What you need to do
Below this line are records; write out exactly the lines from the one containing "The image size is (194, 189)." through the one containing "At what coordinates", with the pictures left out.

Input material
::::

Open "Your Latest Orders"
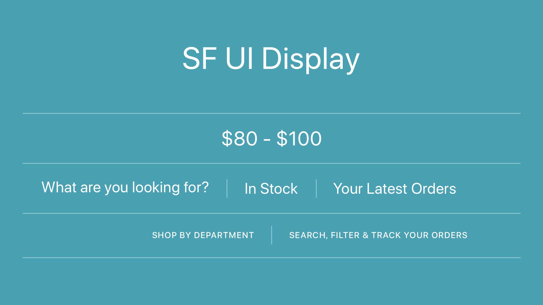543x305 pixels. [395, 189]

::::

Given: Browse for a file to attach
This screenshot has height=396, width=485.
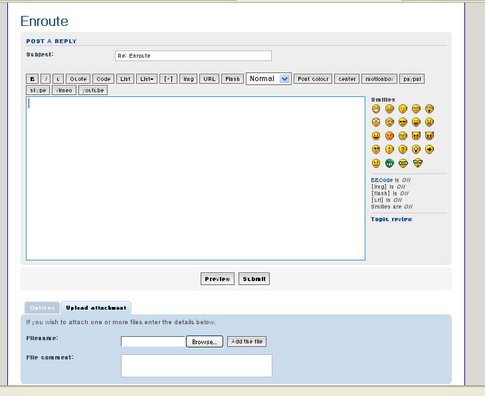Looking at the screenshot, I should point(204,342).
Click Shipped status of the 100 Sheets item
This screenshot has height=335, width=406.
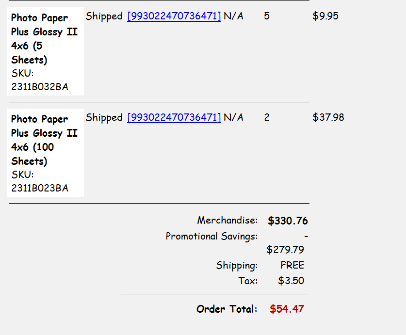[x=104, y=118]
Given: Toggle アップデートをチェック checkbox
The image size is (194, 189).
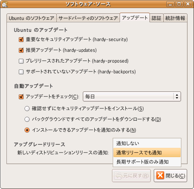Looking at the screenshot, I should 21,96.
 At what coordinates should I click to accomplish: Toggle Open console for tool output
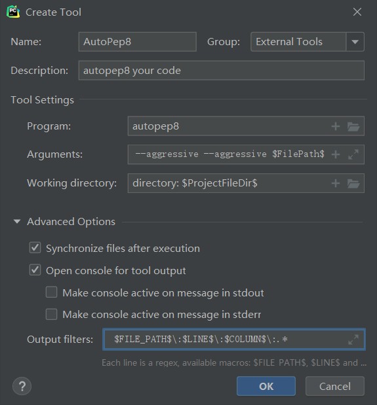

::::

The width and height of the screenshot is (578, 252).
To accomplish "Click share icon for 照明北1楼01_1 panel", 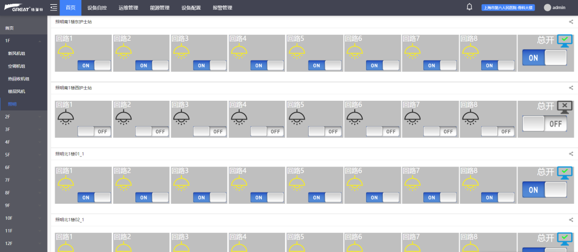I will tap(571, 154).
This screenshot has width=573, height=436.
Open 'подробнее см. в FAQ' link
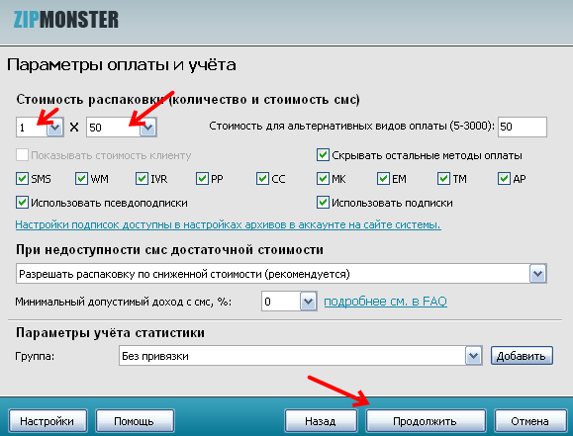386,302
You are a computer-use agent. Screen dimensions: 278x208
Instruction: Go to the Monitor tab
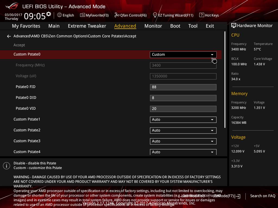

::::

Exercise response
The image size is (194, 189).
Looking at the screenshot, I should 21,96.
 At what coordinates should I click to accomplish: Toggle Open console for tool output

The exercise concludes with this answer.